The cost of building a feature or product that does not address user or business needs.
One of the most serious types of waste is building features that no one wants or needs. A more extreme version is building an entire product that no one wants or needs.
We observed two main causes of “building the wrong feature or product”:
Ignoring user desiderata. This includes not doing user research, validation, or testing; ignoring user feedback; and working on low user value features.
Ignoring business desiderata. This includes not involving a business stakeholder; slow stakeholder feedback; and unclear product priorities.
For example, on one team, three engineers spent three years building a system without ever talking to potential users. The delivered system did not fulfill the users’ needs. After spending nine months trying to alter the system to meet user’s needs, management scrapped the project.

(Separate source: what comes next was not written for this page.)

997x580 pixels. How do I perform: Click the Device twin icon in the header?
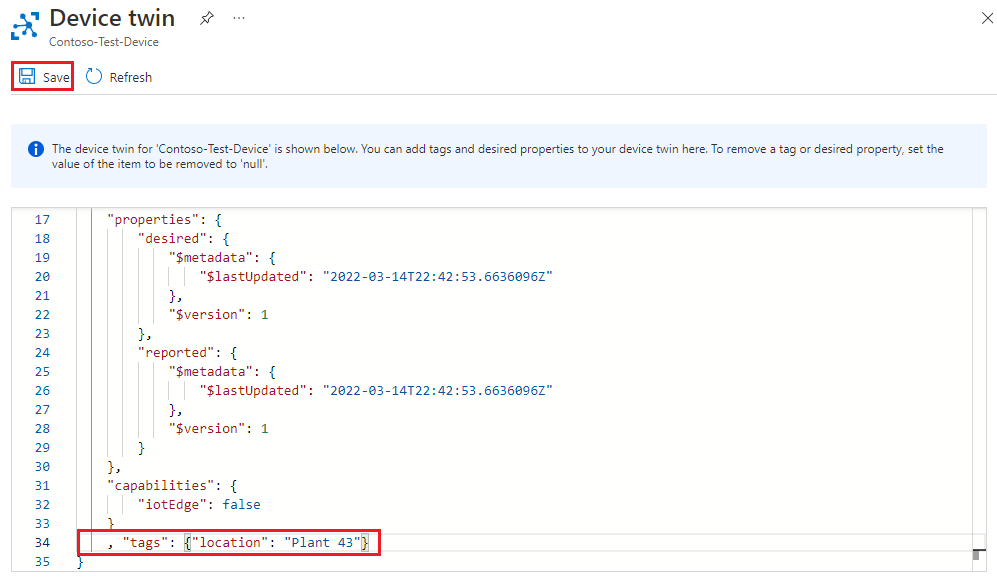click(24, 24)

Another example involved a startup that wanted to build a healthcare relationship system. During user-centered design, they actively ignored user feedback. After a year of trying to find people who would use the delivered system, they ran out of money.
Techniques for avoiding or reducing this waste, including usability testing and feature validation, are inexpensive compared to the risks involved.
Building the wrong features or products appears related to a specific tension: user versus business needs. In other words, some projects exhibit a tension between satisfying the needs of the users versus the needs of the business. For example, for one mobile application, the marketing organization insisted on including the company news feed. Users did not want the news feed and perceived it as spam, lowering their opinion of the mobile application.